# Task to carry out
Print only the lines from the one with "You are a GUI" through the end of the data, exactly, and please omit pictures.

#### Excerpted data ####

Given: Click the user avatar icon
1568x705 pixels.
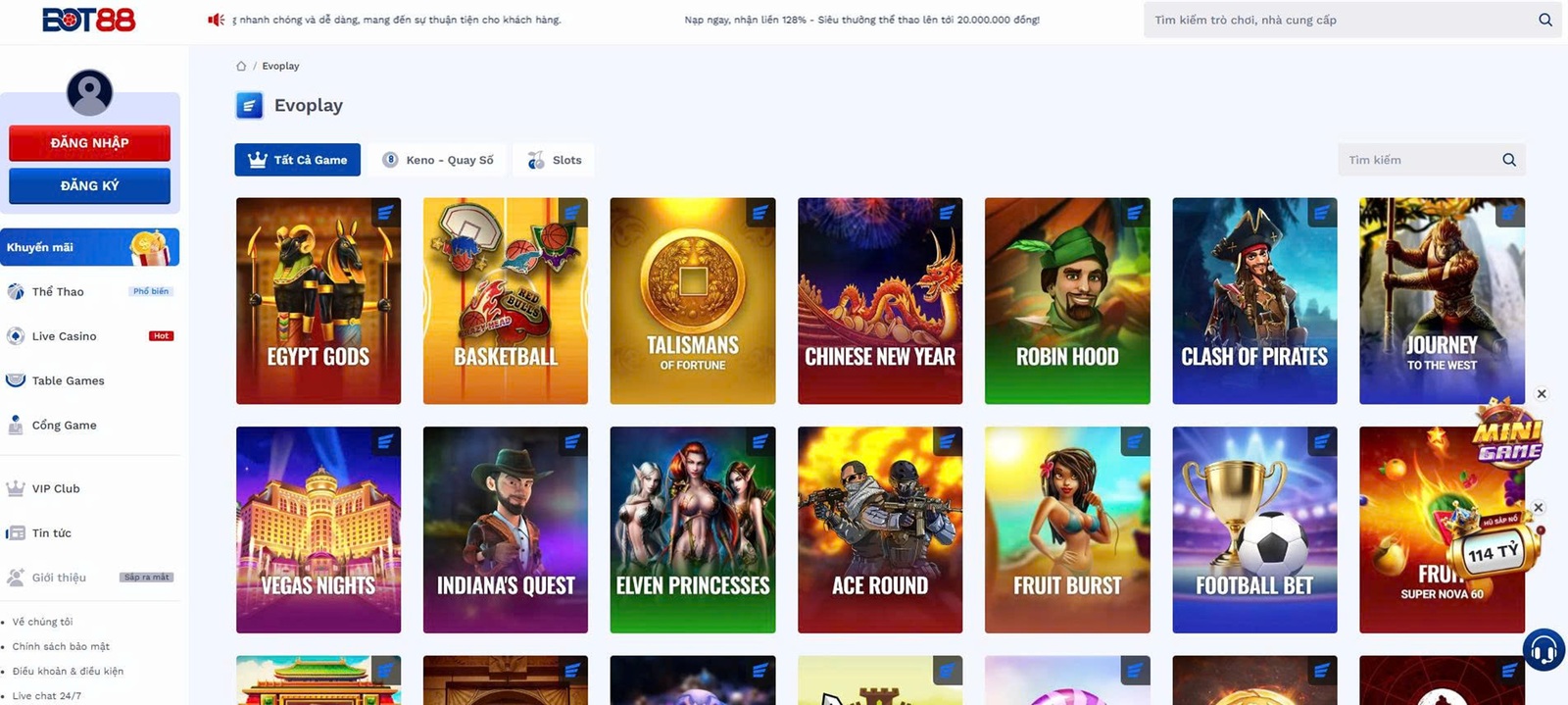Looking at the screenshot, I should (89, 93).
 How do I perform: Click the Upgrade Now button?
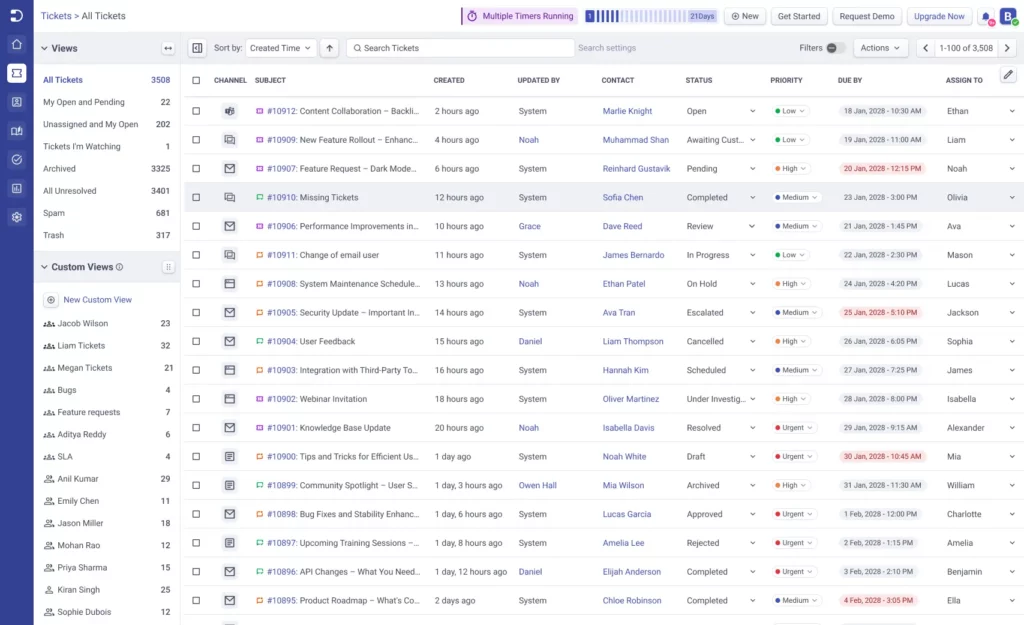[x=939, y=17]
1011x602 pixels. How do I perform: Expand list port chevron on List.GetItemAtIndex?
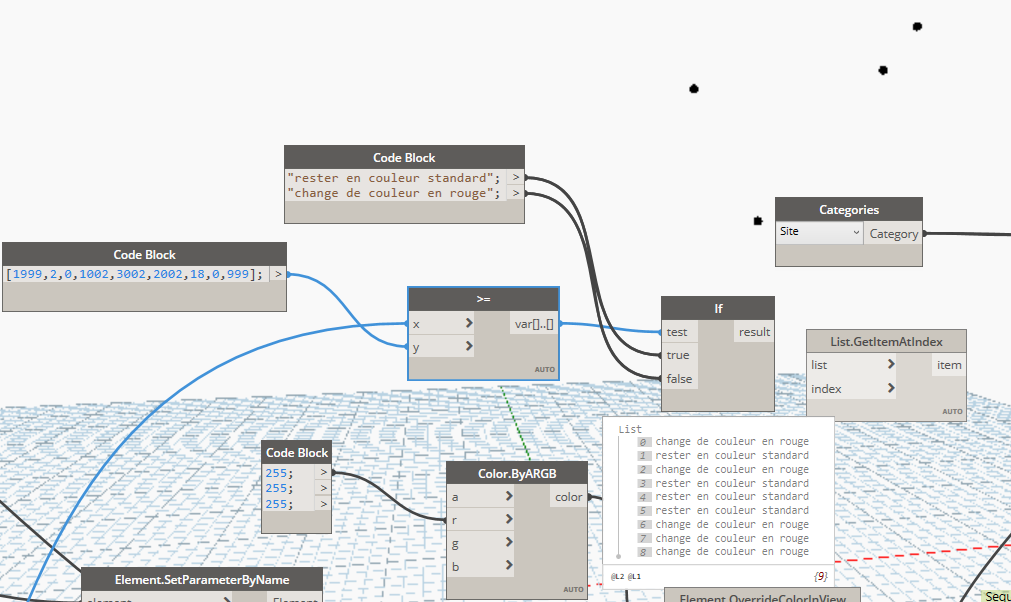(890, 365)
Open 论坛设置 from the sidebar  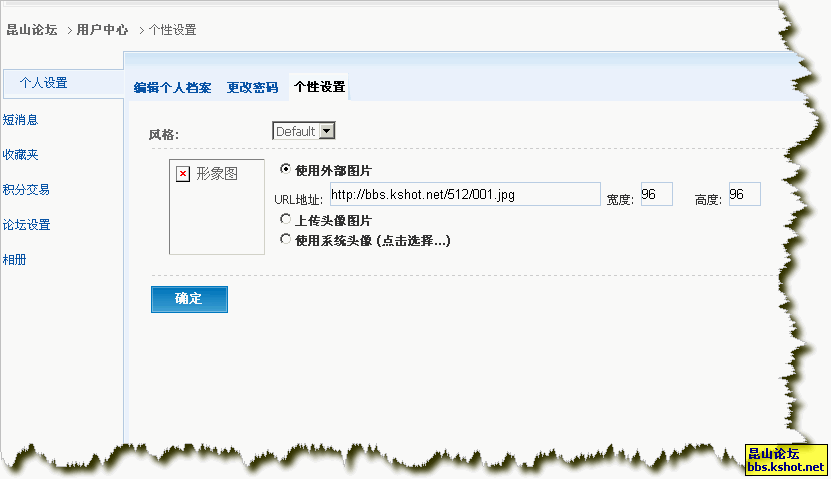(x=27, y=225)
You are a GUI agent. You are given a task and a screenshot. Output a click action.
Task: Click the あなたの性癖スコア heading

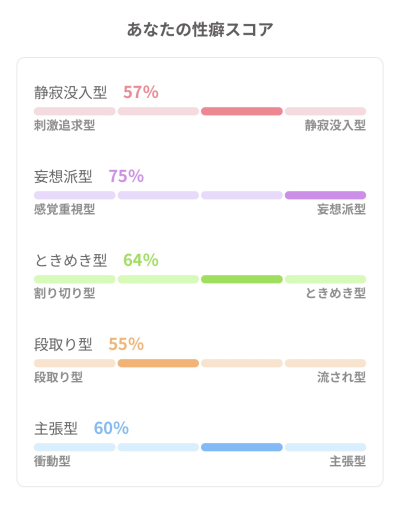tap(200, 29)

####

# Answer to the problem
You are a GUI agent. You are given a task and a screenshot. Output a click action.
Task: Click the あなたの性癖スコア heading

tap(200, 29)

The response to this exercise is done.